Das folgende „Teil II“ ist in seiner Traurigkeit und unglaublichen Steigerung in den letzten Minuten des Stückes, zu meinem absoluten „Lieblingssong“ des Jahres 2016 geworden. Ein Chor singt in sakraler Art und Weise in deutscher Sprache zu sanften Streicherklängen. Man kann das wirklich schlecht beschreiben, es erinnert irgendwie an einen Kirchenchor der zuerst sanft, später dann mit wirklich lautem Ausdruck die imaginären Kirchenmauern zum Einsturz bringt. Das Stück versprüht Trauer und Verzweiflung die schwärzer und mächtiger als norwegischer Blackmetal ist. Dieser Song soll bitte auf meiner Beerdigung gespielt werden.
„Teil III“ versprüht irgendwie mehr Zuversicht und wirkt durch seine Streicherarrangements und Chorgesang fast schon fröhlich. Natürlich spielt hier die Melancholie und die Leidenschaft zu trauern auch wieder eine große Rolle, aber dieses Stück sticht etwas heraus. Wie ein Licht am Ende eines Tunnels.
Das abschließende „Teil IV“ bildet mit knapp 12 Minuten Spielzeit den krönenden Abschluss einer sonderbaren Reise voller Melancholie und Trauer. Eine wunderschöne Frauenstimme leitet unter Streicherbegleitung den Abschluss ein. Dieses Intro erinnert fast etwas an Sigur Rós. Wenig später erklingt dann wieder der majestätische Chor und man spürt, dass es dem Ende entgegengeht.
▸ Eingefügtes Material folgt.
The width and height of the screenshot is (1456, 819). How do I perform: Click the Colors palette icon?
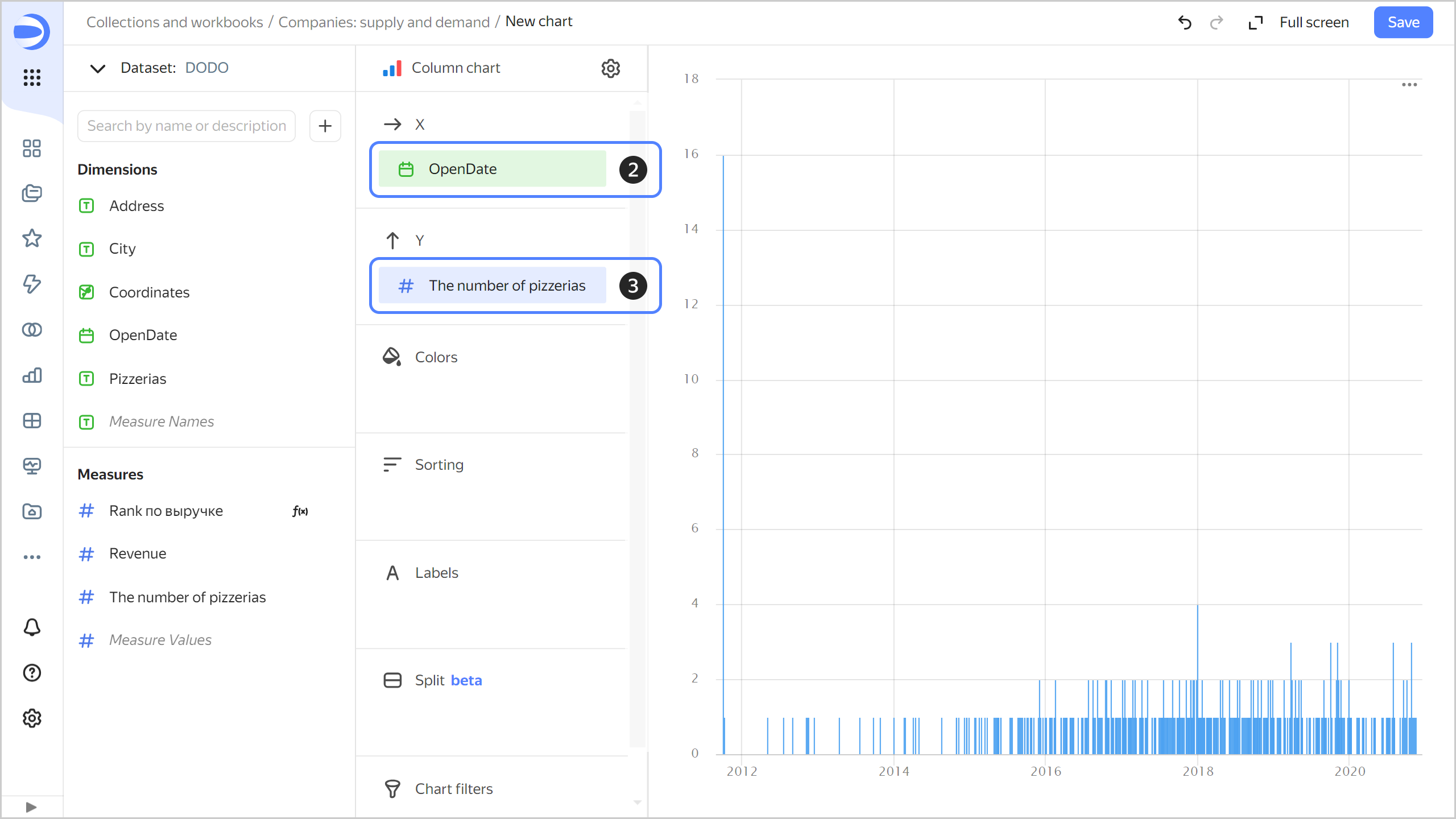click(393, 356)
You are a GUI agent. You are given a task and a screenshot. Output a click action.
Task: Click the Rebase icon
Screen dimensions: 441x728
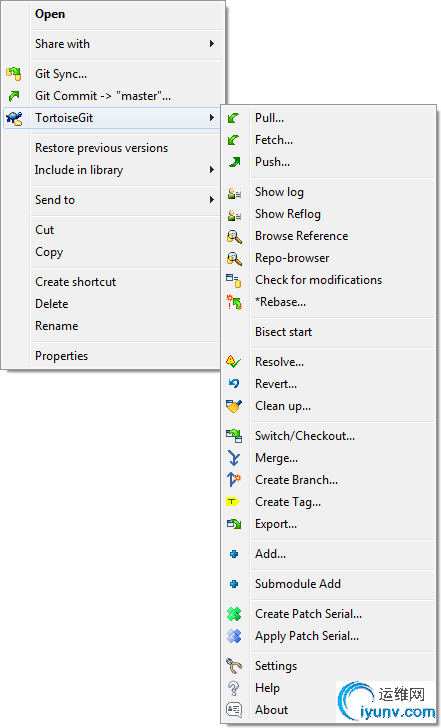234,302
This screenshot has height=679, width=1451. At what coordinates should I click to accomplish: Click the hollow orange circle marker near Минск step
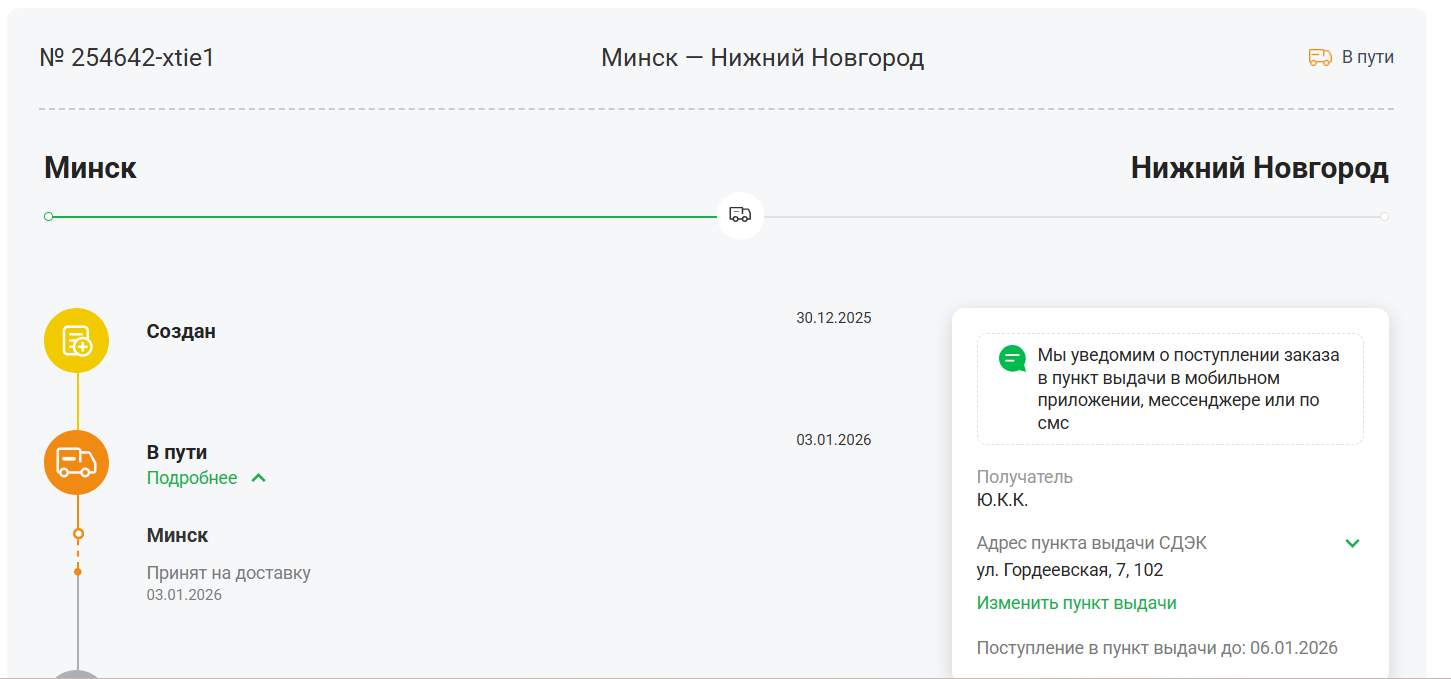click(78, 534)
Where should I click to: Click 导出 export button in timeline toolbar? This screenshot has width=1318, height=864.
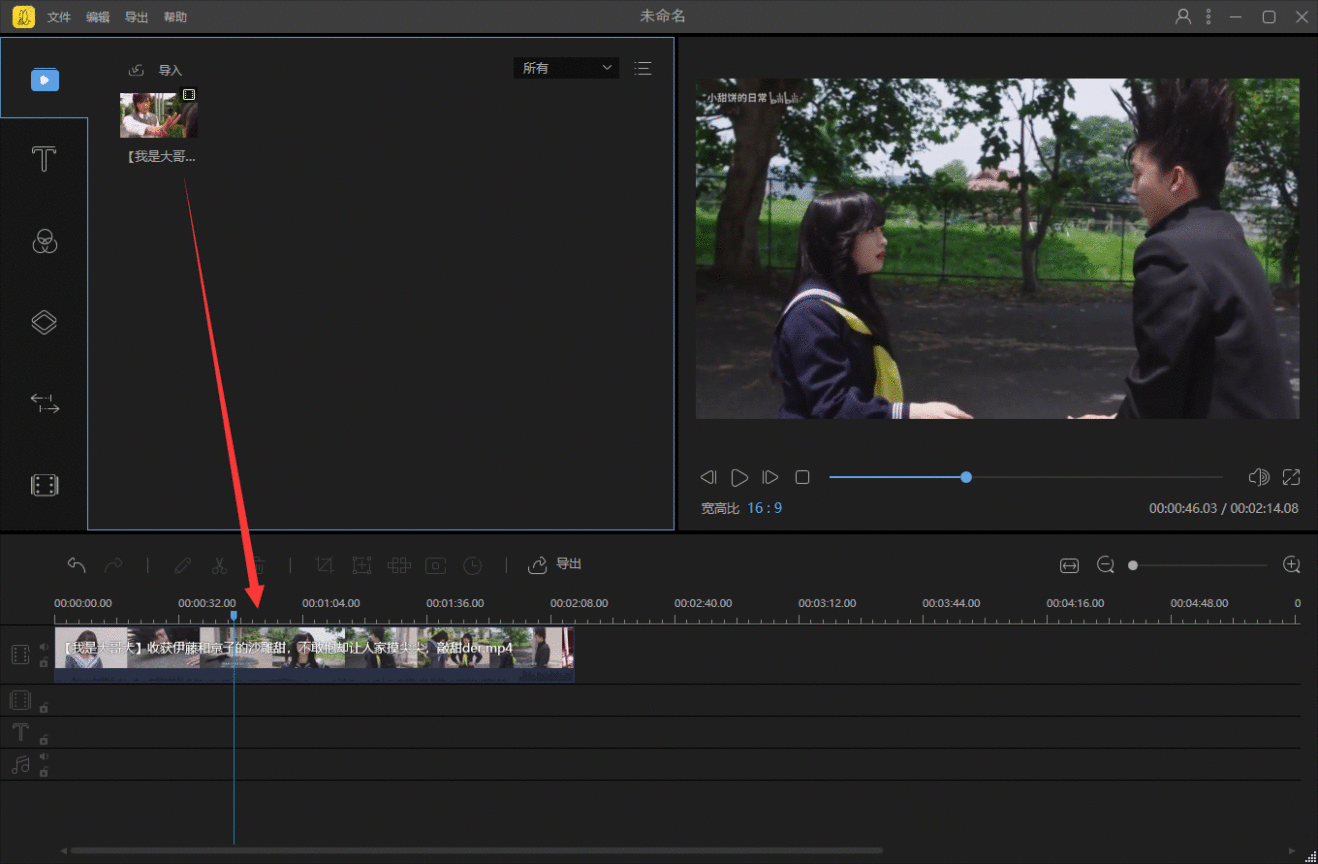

Dieses Kjartan Sveinsson Album ist wie das Leben selbst, voller Emotionen und Ausbrüchen – wie eine Berg- und Talfahrt. Das ist klassische Musik, dargeboten mit Leidenschaft und tiefer Schönheit. Für mich ist „Der Klang Der Offenbarung Des Göttlichen“ eines der beeindruckendsten Alben des abgelaufenen Jahres. Dieses Album strahlt in einem schimmernden Glanz, Anmut und Bombast. Und ich gebe abschließend zu: Wäre da nicht ein Gründungsmitglied von Sigur Rós am Werk, hätte ich vermutlich niemals ein Ohr riskiert. Klassik, dachte ich noch vor ein paar Jahren, ist eine Musik für die ich noch zu jung bin. Wie konnte ich mich nur so irren? Hört Euch bitte in Ruhe dieses Werk komplett an. Wer sich darauf einlässt, wird eine beindruckende Zeit erleben. Versprochen.